**LIST OF TASKS:**
a: Summarize the XPS 13 review in two sentences.
b: According to the XPS 13 review, how much does the XPS 13 weigh?
c: Reproduce the stretch of the XPS 13 review from "The thing weighs" through "comparable pre-ultrabook ultraportables.", substituting "briefcase" for "backpack".

**PASSAGE SHOWN:**
Incidentally, the MacBook air was also on my list of candidate laptops. The XPS 13 beat it for a couple of reasons. The screen is higher-resolution and touch-enabled, it’s Ubuntu-certified and available with Ubuntu preinstalled, and it has a PC keyboard. Apple keyboards are great but I just can’t get used to the ctrl-alt-cmd layout and always keep hitting the wrong keys. Also, for a comparable configuration, cost was similar. So in the end the XPS 13 won.
Chassis
The XPS 13 is really thin, as befits a 13-inch ultrabook, and has the typical front taper to a 6-mm thinness.
The thing weighs about 1.4 kg. Since it’s so tiny it actually feels heavy for the size, but it’s by no means heavy. Carry it in a backpack and you’ll barely feel it’s there. Quite a difference from the 2.25-kg Samsung and the 2.5-kg Thinkpad T520, which looks and feels like a behemoth next to the XPS (A nostalgia shot of those laptops next to the XPS is at the end of this post).
To give an idea of the XPS’s dimensions I made a quick photo shoot next to some comparable pre-ultrabook ultraportables.
Top row shows a Dell Vostro V13 and an Acer Aspire One netbook (11″ screen). Bottom row includes the XPS 13 and the legendary Thinkpad X201 with 12″ screen. Despite having a 13″ screen, the XPS is smaller than the Thinkpad X201 and the V13. Footprint-wise, the screen is the limiting factor, so for a 13″-class system it’s reasonable to not see a huge difference.
The side view is where the XPS 13’s thinness becomes evident. The XPS 13 is on top, above the X201 and with the V13 at the very bottom.
The V13 was a tremendously thin machine for its generation, which shows in the fact that it’s almost as thin as the XPS 13’s rear. Of course, the XPS 13’s taper at the front is goes on to be about as thin as the V13’s screen. The V13 made performance compromises to fit in such a svelte chassis, but in all honesty the XPS 13 is also not a speed demon and also has fewer ports and expandability than other bulkier options.
The X201 isn’t even in the same league here; comparing the thickest parts (rear end) it’s almost 3 times thicker than the XPS 13. The X201 is still quite light, about 200g heavier than the X13, the chassis is incredibly sturdy (XPS 13 doesn’t feel flimsy at all but I’d hesitate to put it through the kind of abuse a Thinkpad is known to just shrug off), and it has a lot more expandability, in the form of more USB ports, an expresscard slot, a media card reader, ethernet and modem ports, and incredibly, a full VGA connector.

Records of locating words and elements

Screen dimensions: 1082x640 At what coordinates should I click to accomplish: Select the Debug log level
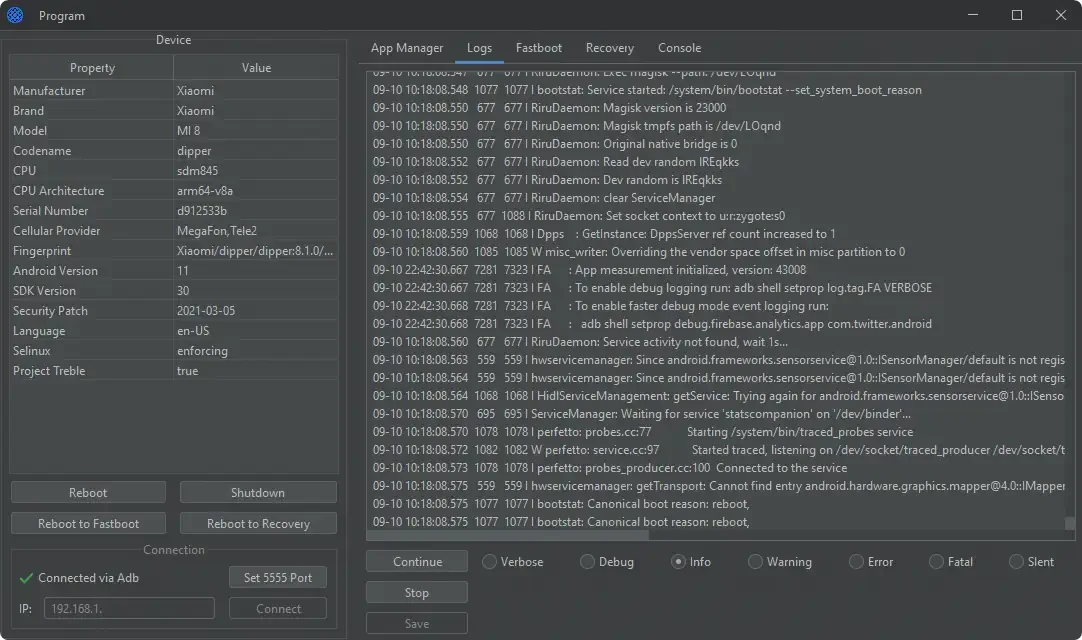[587, 562]
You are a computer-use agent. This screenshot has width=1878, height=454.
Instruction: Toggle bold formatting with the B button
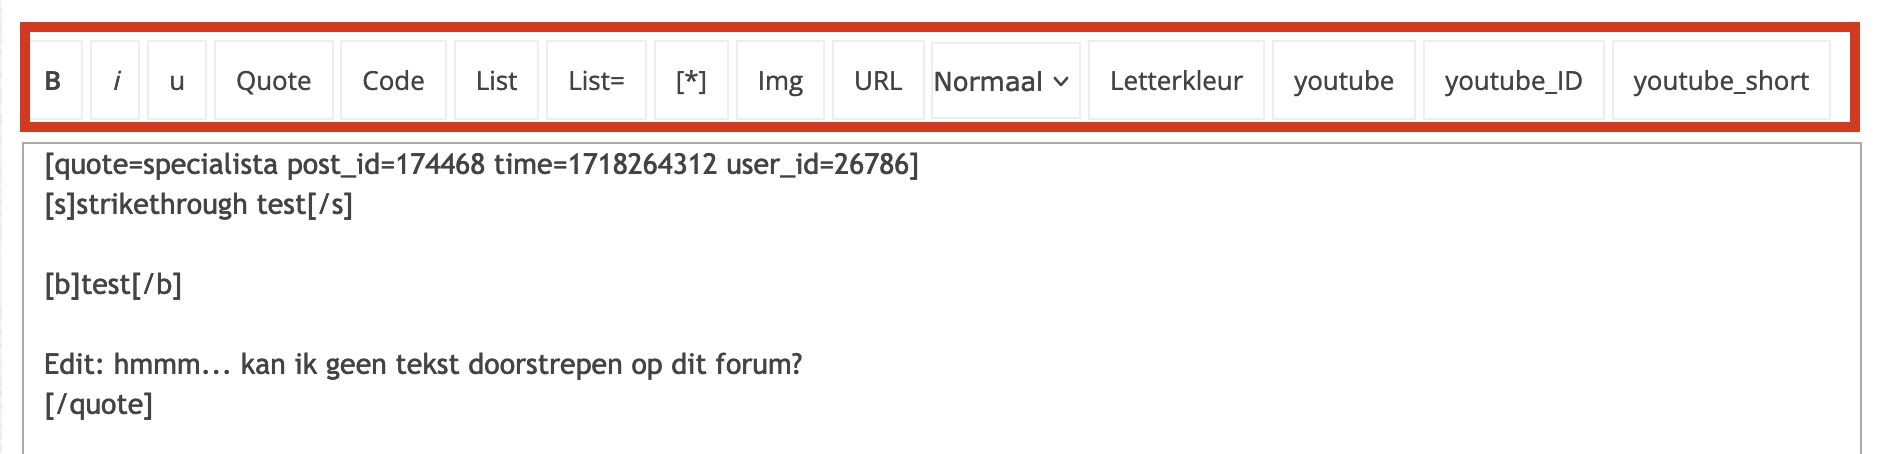point(54,80)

**TASK SOLUTIONS:**
a: The author picked the XPS 13 over the MacBook Air because it has a higher-resolution touch screen, Ubuntu certification with Ubuntu preinstalled, a PC keyboard, and a similar cost. At about 1.4 kg and very thin, it is smaller than the older Thinkpad X201 and Dell Vostro V13, though it has fewer ports and less expandability than bulkier options.

b: About 1.4 kg.

c:
The thing weighs about 1.4 kg. Since it’s so tiny it actually feels heavy for the size, but it’s by no means heavy. Carry it in a briefcase and you’ll barely feel it’s there. Quite a difference from the 2.25-kg Samsung and the 2.5-kg Thinkpad T520, which looks and feels like a behemoth next to the XPS (A nostalgia shot of those laptops next to the XPS is at the end of this post).
To give an idea of the XPS’s dimensions I made a quick photo shoot next to some comparable pre-ultrabook ultraportables.